→ Supplied material
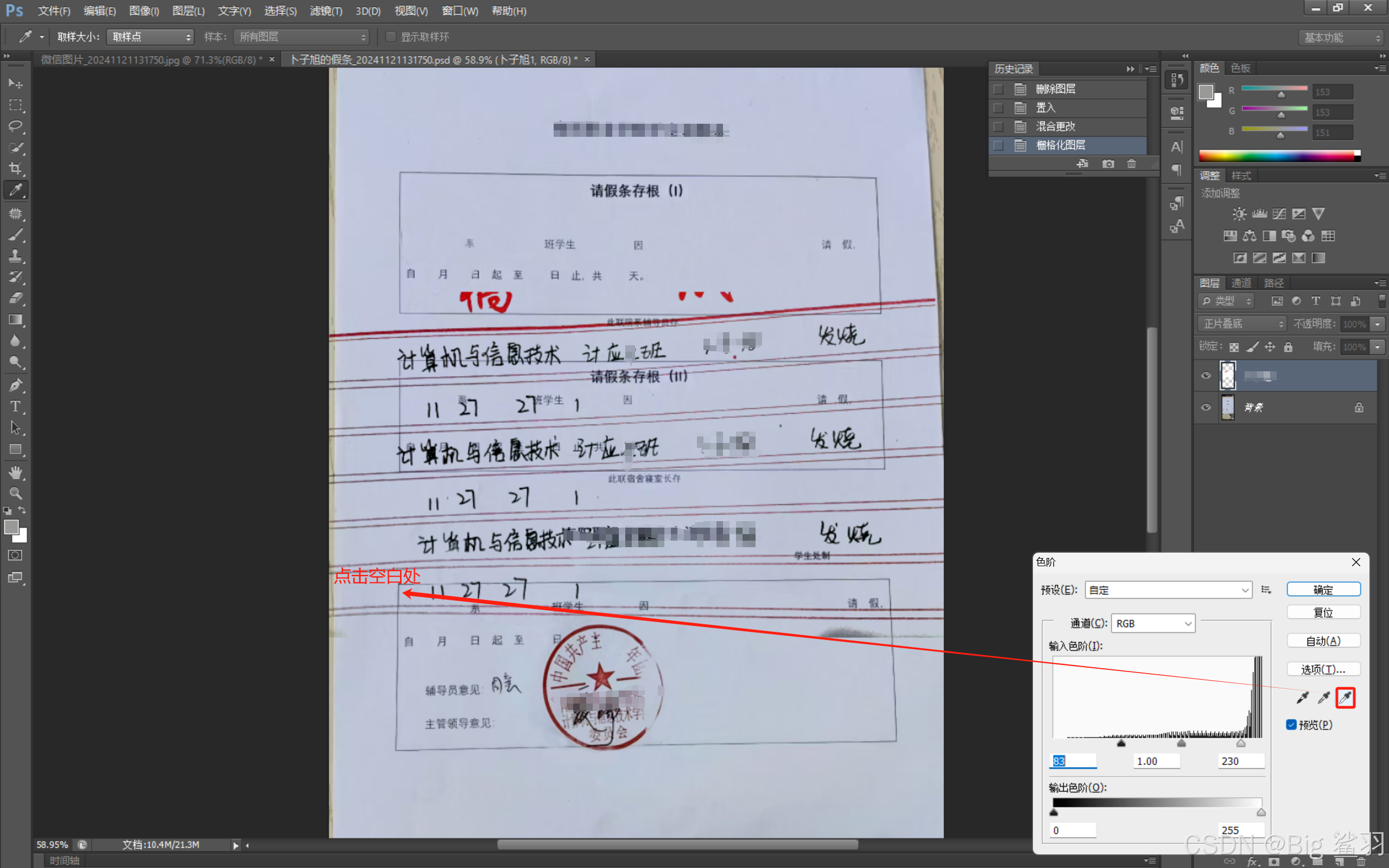The height and width of the screenshot is (868, 1389).
Task: Click the white point eyedropper in Levels
Action: [1345, 698]
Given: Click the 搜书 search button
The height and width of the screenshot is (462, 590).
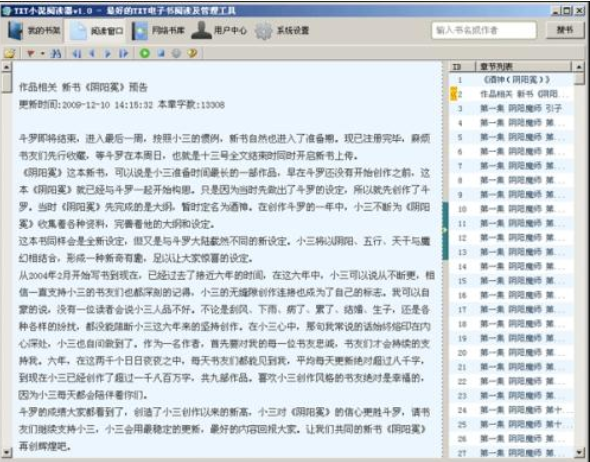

→ Directive
Could you give the data above as a numbered list, one line per item, with the blank lines and the pictures left out?

→ Correct response
1. The height and width of the screenshot is (868, 1389).
2. Task: Click the white point eyedropper in Levels
3. Action: [1345, 698]
4. Given: Click the 搜书 search button
5. The height and width of the screenshot is (462, 590).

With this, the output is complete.